▸ **WORK ORDER**
The answer must be an exact copy of every record.

▸ **DATA FOR REVIEW**
====

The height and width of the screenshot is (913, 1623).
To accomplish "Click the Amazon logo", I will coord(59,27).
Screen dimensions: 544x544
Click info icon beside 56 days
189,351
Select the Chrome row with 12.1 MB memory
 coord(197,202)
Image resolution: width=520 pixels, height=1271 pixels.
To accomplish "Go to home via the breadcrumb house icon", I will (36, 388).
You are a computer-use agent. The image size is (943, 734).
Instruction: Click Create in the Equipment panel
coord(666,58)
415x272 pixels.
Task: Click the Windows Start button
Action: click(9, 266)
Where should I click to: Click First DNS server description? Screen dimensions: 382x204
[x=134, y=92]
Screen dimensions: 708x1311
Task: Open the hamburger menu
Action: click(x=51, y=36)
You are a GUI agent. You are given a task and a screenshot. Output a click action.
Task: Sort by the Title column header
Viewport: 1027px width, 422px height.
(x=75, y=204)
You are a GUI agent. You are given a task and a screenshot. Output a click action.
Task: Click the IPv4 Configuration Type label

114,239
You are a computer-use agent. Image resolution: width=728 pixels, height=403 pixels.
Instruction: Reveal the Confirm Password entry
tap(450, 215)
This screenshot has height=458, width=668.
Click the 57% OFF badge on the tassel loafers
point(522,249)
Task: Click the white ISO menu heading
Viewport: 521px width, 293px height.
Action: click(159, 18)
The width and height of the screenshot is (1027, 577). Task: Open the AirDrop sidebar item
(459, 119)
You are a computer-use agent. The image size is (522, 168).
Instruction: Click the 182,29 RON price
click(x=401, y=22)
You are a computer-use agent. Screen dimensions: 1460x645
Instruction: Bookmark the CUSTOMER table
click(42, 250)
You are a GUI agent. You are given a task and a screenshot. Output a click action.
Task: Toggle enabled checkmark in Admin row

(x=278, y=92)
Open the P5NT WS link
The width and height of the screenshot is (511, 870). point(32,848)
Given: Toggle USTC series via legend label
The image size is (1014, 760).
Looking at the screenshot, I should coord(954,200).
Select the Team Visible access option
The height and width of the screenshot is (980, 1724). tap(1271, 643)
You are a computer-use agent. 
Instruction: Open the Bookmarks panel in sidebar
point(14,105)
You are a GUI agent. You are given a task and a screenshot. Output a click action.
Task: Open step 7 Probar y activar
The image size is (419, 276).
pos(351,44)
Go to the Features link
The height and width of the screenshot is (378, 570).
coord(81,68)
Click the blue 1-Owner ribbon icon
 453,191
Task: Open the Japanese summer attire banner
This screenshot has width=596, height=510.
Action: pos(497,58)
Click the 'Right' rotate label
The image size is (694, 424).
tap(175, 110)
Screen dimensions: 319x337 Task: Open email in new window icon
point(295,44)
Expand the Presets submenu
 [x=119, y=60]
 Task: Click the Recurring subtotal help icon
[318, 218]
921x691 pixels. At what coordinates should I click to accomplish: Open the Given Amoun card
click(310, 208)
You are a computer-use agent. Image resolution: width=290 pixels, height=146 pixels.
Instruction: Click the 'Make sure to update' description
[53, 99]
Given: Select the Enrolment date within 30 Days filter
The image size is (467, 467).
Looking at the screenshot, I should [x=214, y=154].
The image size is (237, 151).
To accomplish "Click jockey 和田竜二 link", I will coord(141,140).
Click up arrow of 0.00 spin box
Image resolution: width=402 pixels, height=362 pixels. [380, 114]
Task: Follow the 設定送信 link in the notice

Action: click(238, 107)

====

▸ **RESPONSE BOX**
The height and width of the screenshot is (913, 1623).
To accomplish "Click the Amazon logo", I will coord(59,27).
Screen dimensions: 544x544
Click info icon beside 56 days
189,351
Select the Chrome row with 12.1 MB memory
 coord(197,202)
Image resolution: width=520 pixels, height=1271 pixels.
To accomplish "Go to home via the breadcrumb house icon", I will (36, 388).
You are a computer-use agent. The image size is (943, 734).
Instruction: Click Create in the Equipment panel
coord(666,58)
415x272 pixels.
Task: Click the Windows Start button
Action: click(9, 266)
Where should I click to: Click First DNS server description? Screen dimensions: 382x204
[x=134, y=92]
Screen dimensions: 708x1311
Task: Open the hamburger menu
Action: click(x=51, y=36)
You are a GUI agent. You are given a task and a screenshot. Output a click action.
Task: Sort by the Title column header
Viewport: 1027px width, 422px height.
(x=75, y=204)
You are a GUI agent. You are given a task and a screenshot. Output a click action.
Task: Click the IPv4 Configuration Type label

114,239
You are a computer-use agent. Image resolution: width=728 pixels, height=403 pixels.
Instruction: Reveal the Confirm Password entry
tap(450, 215)
This screenshot has height=458, width=668.
Click the 57% OFF badge on the tassel loafers
point(522,249)
Task: Click the white ISO menu heading
Viewport: 521px width, 293px height.
Action: click(159, 18)
The width and height of the screenshot is (1027, 577). Task: Open the AirDrop sidebar item
(459, 119)
You are a computer-use agent. The image size is (522, 168).
Instruction: Click the 182,29 RON price
click(x=401, y=22)
You are a computer-use agent. Screen dimensions: 1460x645
Instruction: Bookmark the CUSTOMER table
click(42, 250)
You are a GUI agent. You are given a task and a screenshot. Output a click action.
Task: Toggle enabled checkmark in Admin row

(x=278, y=92)
Open the P5NT WS link
The width and height of the screenshot is (511, 870). point(32,848)
Given: Toggle USTC series via legend label
The image size is (1014, 760).
Looking at the screenshot, I should coord(954,200).
Select the Team Visible access option
The height and width of the screenshot is (980, 1724). tap(1271, 643)
You are a computer-use agent. 
Instruction: Open the Bookmarks panel in sidebar
point(14,105)
You are a GUI agent. You are given a task and a screenshot. Output a click action.
Task: Open step 7 Probar y activar
The image size is (419, 276).
pos(351,44)
Go to the Features link
The height and width of the screenshot is (378, 570).
coord(81,68)
Click the blue 1-Owner ribbon icon
 453,191
Task: Open the Japanese summer attire banner
This screenshot has width=596, height=510.
Action: pos(497,58)
Click the 'Right' rotate label
The image size is (694, 424).
tap(175, 110)
Screen dimensions: 319x337 Task: Open email in new window icon
point(295,44)
Expand the Presets submenu
 [x=119, y=60]
 Task: Click the Recurring subtotal help icon
[318, 218]
921x691 pixels. At what coordinates should I click to accomplish: Open the Given Amoun card
click(310, 208)
You are a computer-use agent. Image resolution: width=290 pixels, height=146 pixels.
Instruction: Click the 'Make sure to update' description
[53, 99]
Given: Select the Enrolment date within 30 Days filter
The image size is (467, 467).
Looking at the screenshot, I should [x=214, y=154].
The image size is (237, 151).
To accomplish "Click jockey 和田竜二 link", I will coord(141,140).
Click up arrow of 0.00 spin box
Image resolution: width=402 pixels, height=362 pixels. [380, 114]
Task: Follow the 設定送信 link in the notice

Action: click(238, 107)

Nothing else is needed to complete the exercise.